[Data entries]
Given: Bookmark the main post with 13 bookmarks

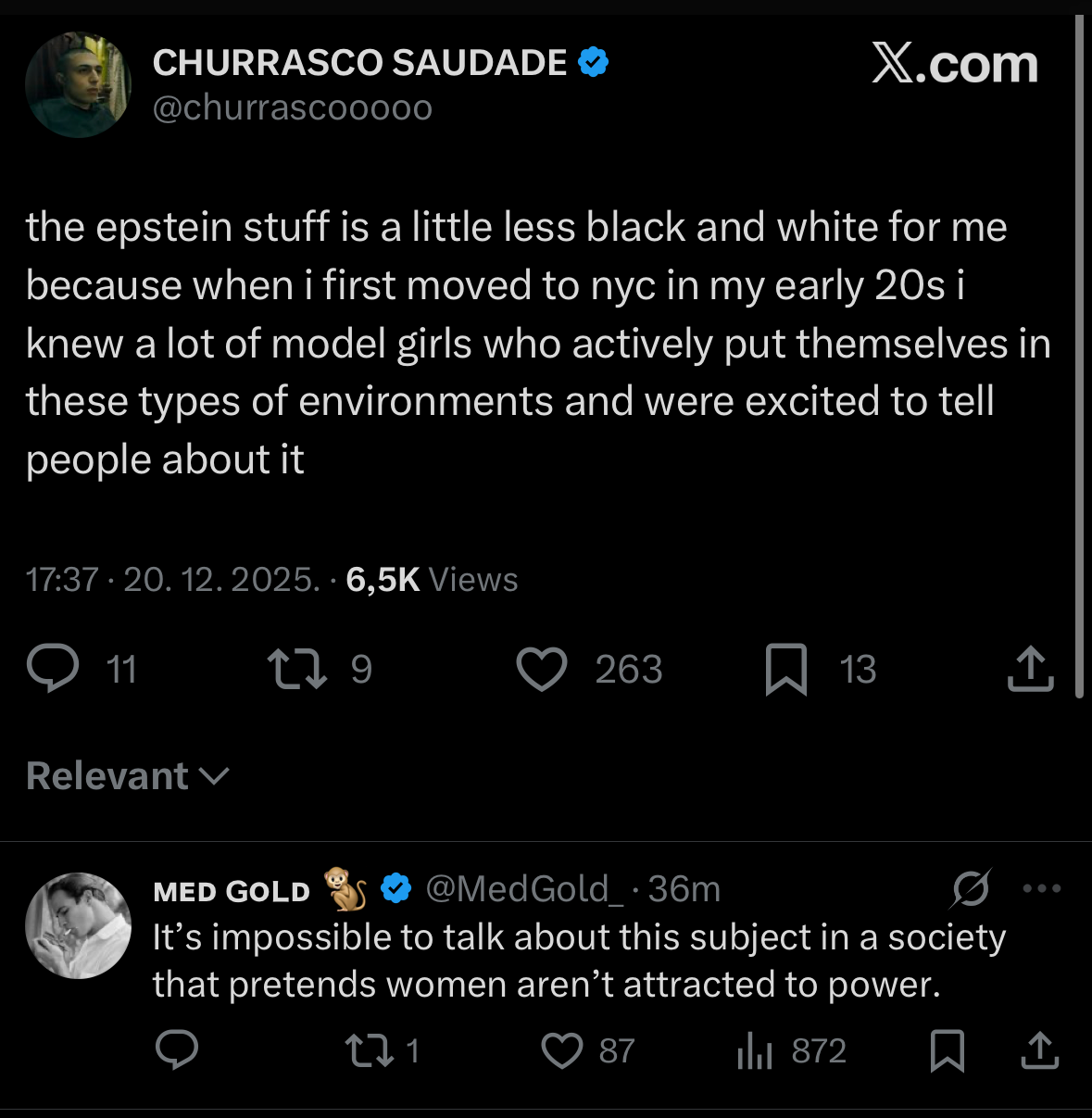Looking at the screenshot, I should coord(786,670).
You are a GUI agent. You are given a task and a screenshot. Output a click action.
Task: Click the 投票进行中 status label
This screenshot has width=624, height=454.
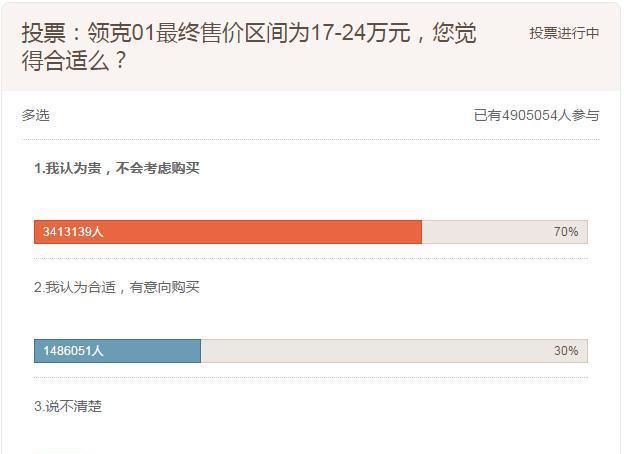pos(564,33)
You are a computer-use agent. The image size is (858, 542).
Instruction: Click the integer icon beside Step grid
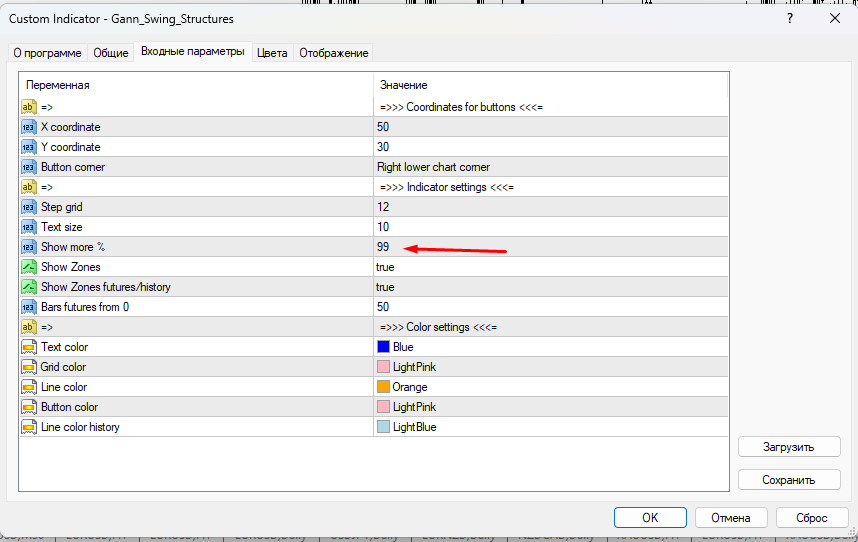(x=28, y=207)
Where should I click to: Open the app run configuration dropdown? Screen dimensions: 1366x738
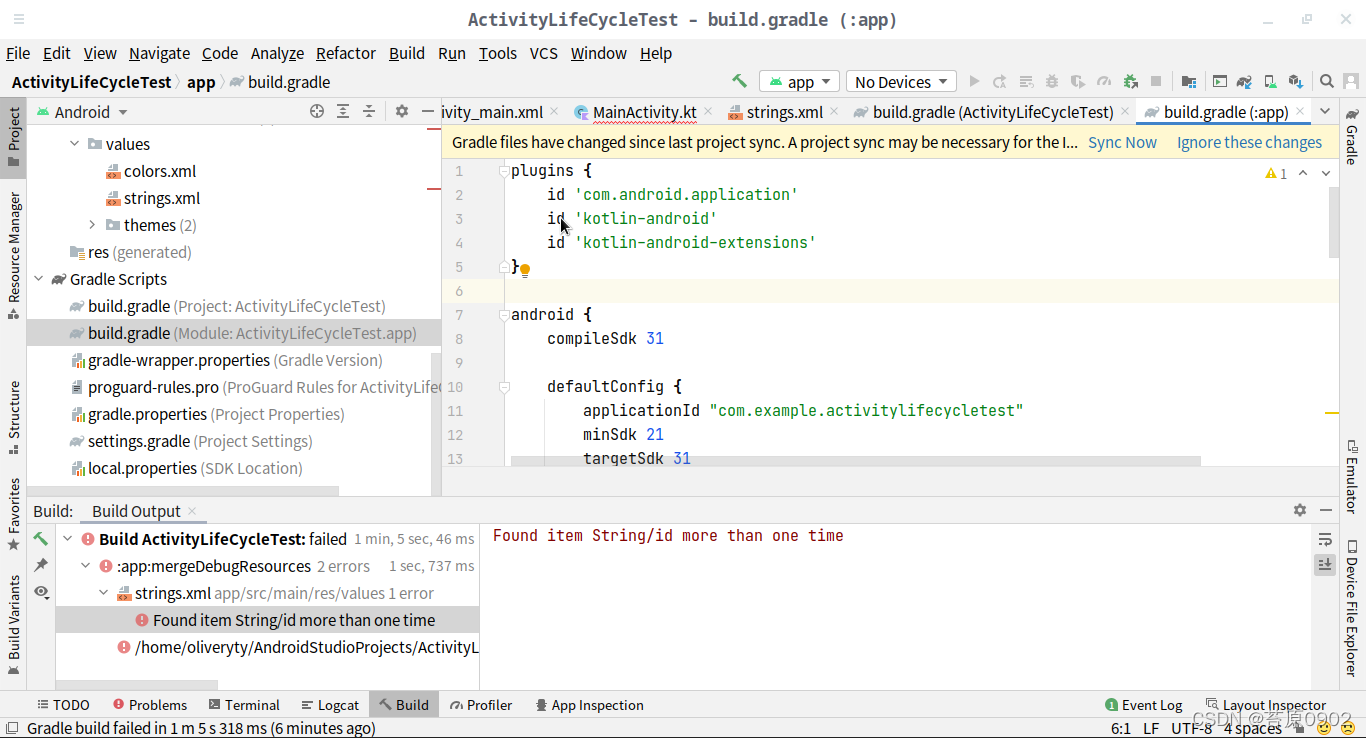click(x=799, y=81)

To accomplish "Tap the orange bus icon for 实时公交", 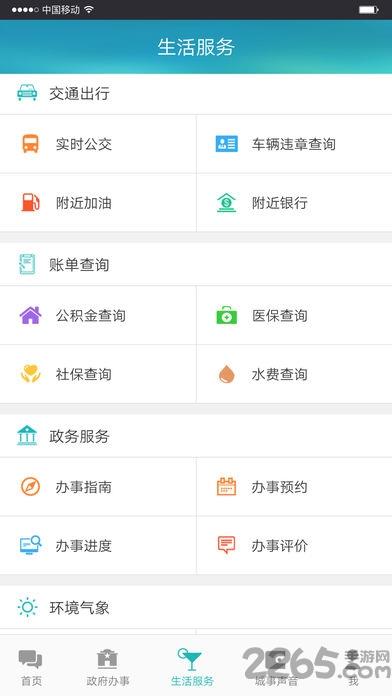I will point(31,144).
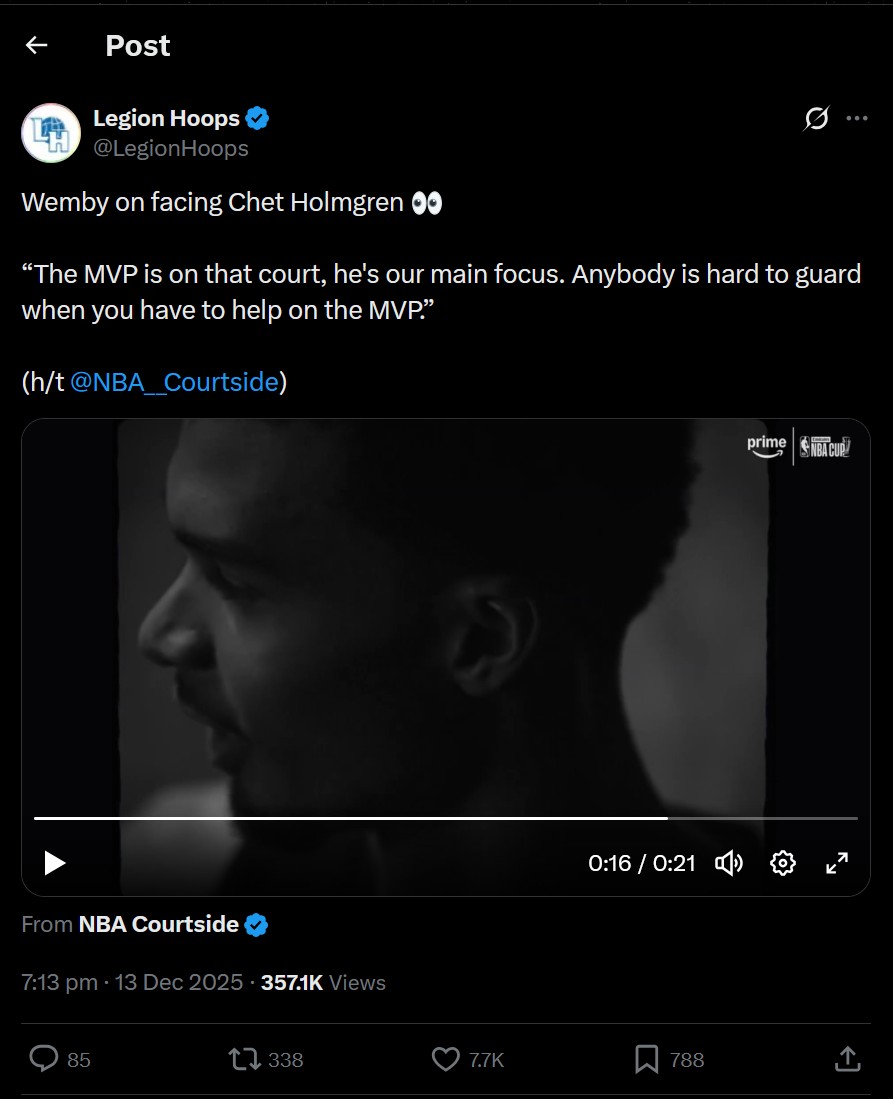Open the three-dot more options menu
The width and height of the screenshot is (893, 1099).
857,118
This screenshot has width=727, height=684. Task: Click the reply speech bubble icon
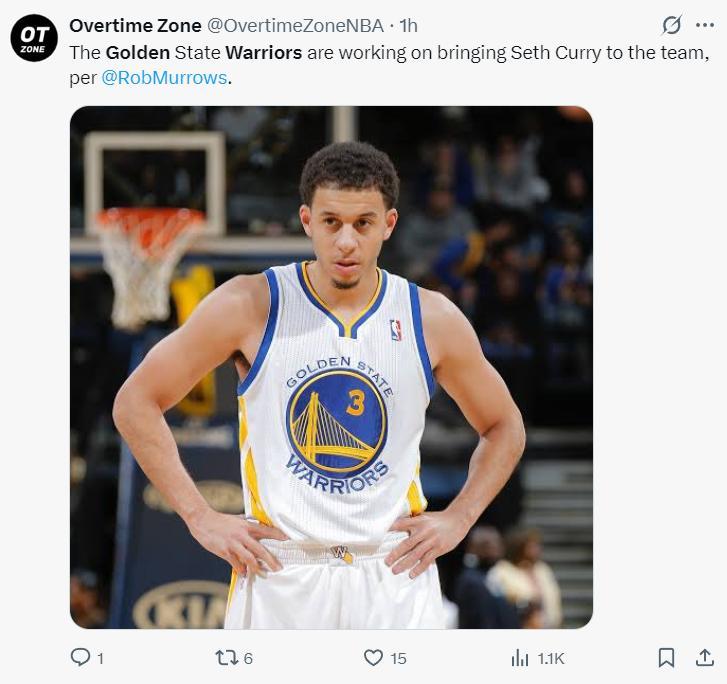coord(80,657)
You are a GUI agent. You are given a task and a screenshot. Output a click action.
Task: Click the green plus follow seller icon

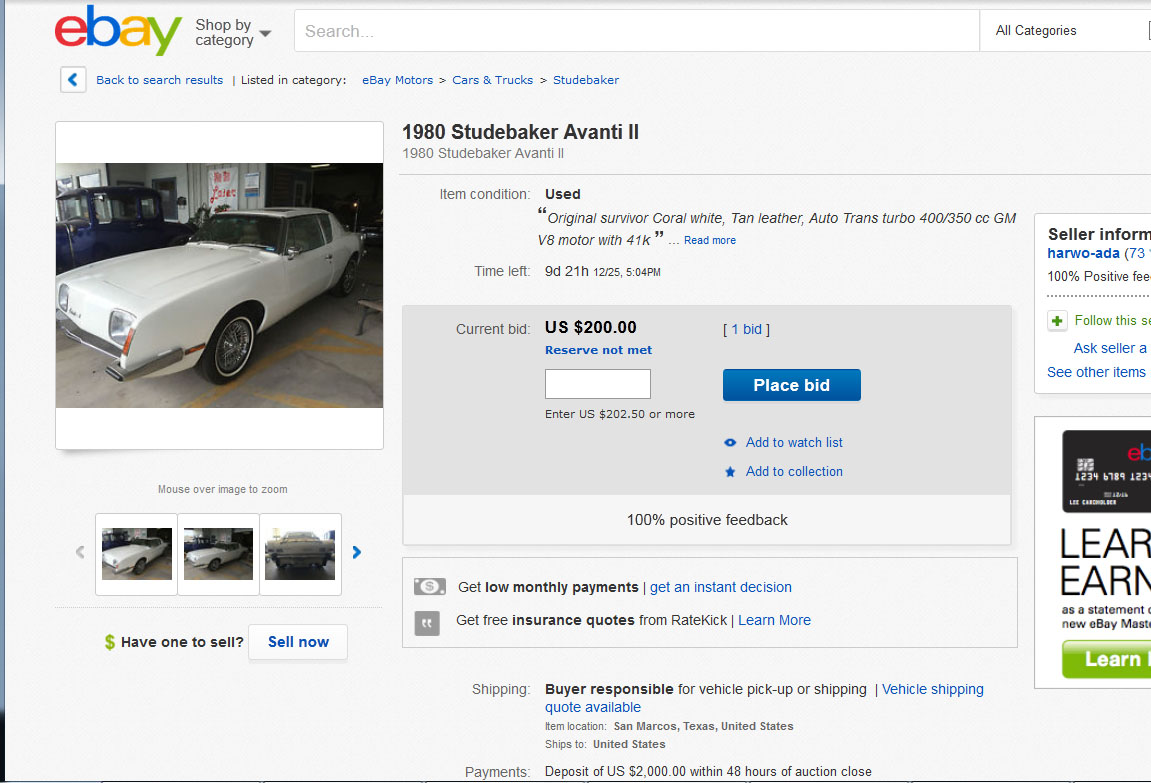(x=1057, y=321)
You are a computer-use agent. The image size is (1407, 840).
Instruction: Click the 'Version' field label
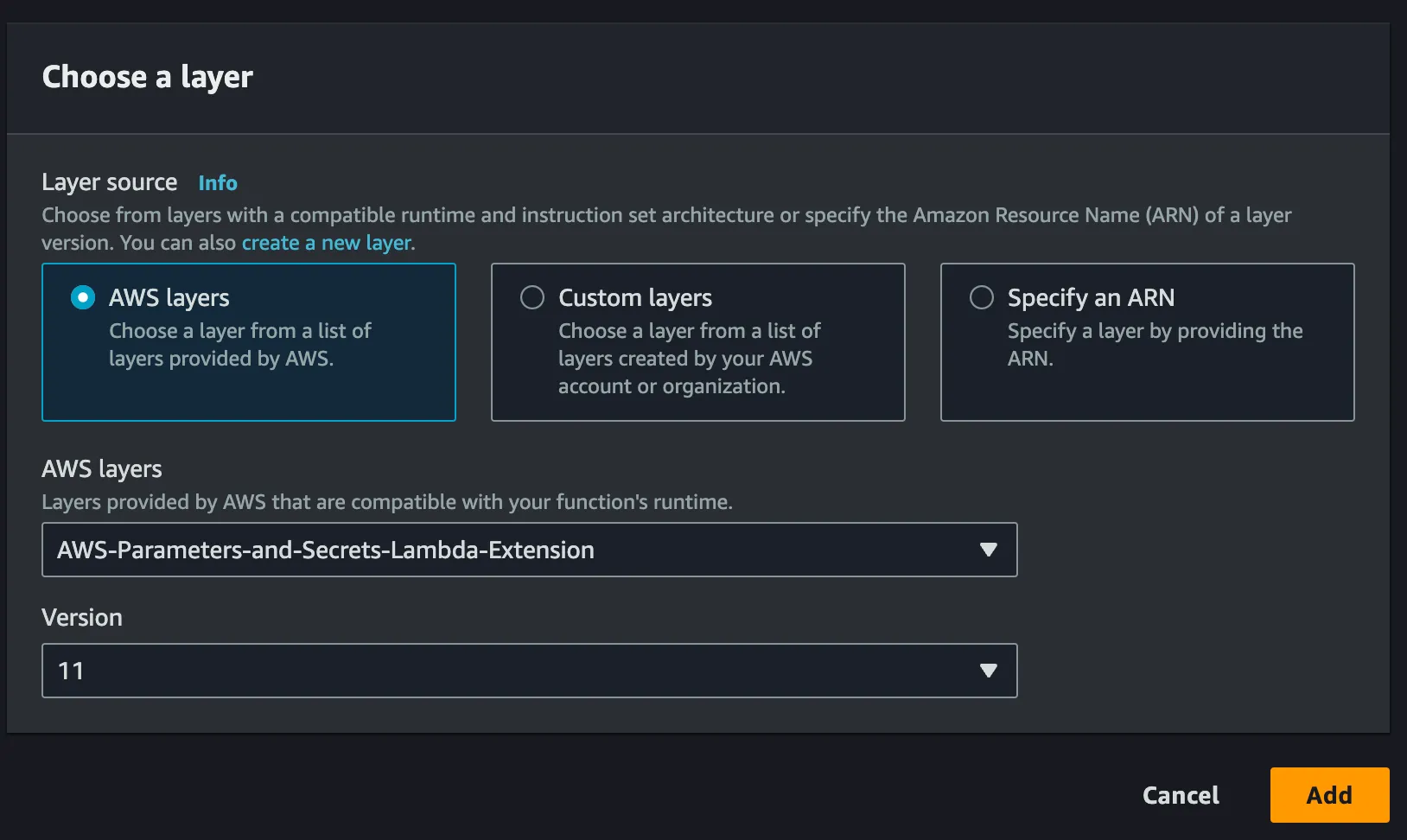(x=82, y=617)
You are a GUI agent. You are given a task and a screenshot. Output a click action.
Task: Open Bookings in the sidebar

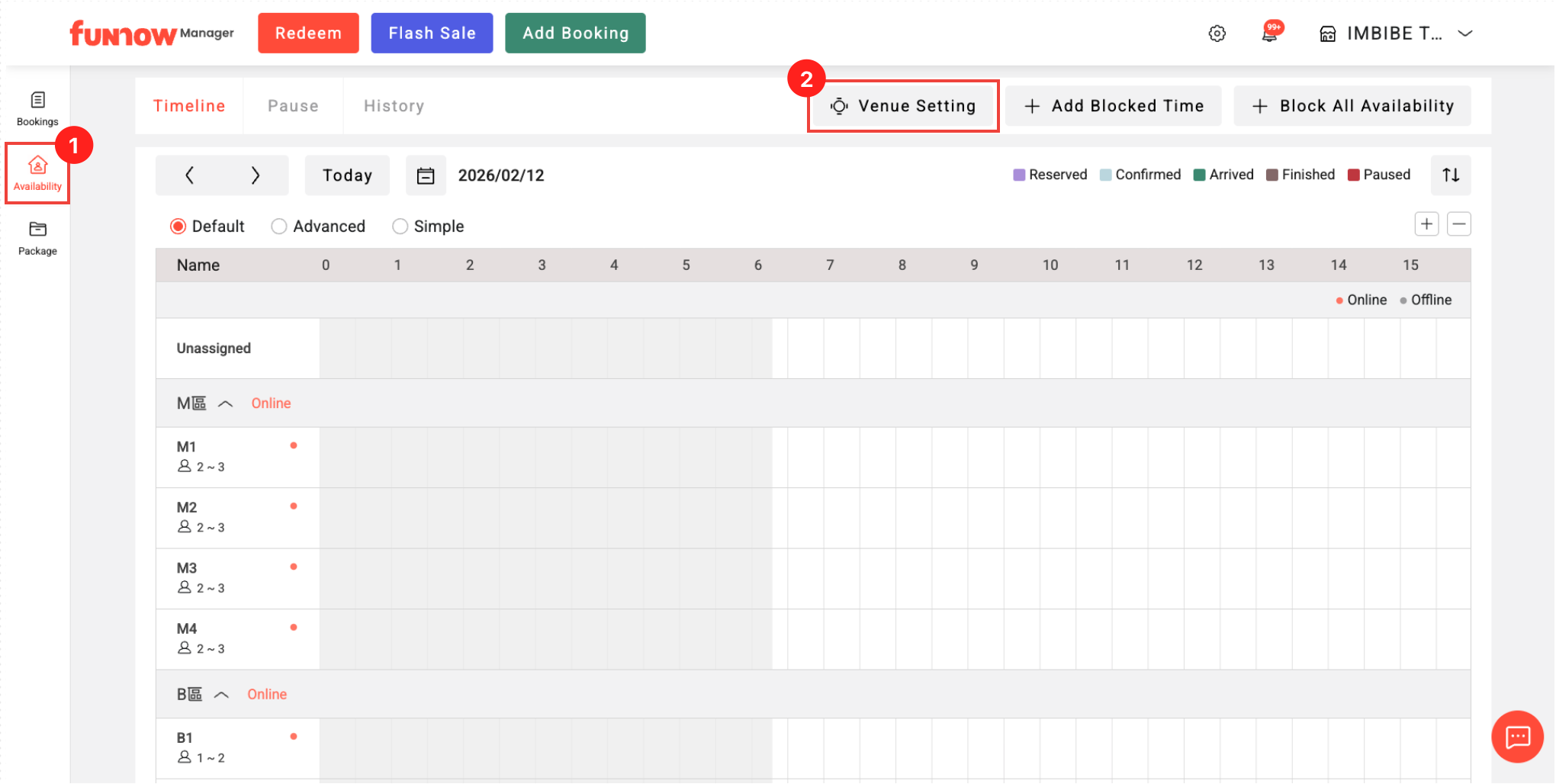tap(37, 108)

*TRY IT*: Sift the data above for lines with "image", then copy each one.

*TASK RESULT*:
You are a computer-use agent. The image size is (858, 542).
You are a computer-use agent. The image size is (1407, 840).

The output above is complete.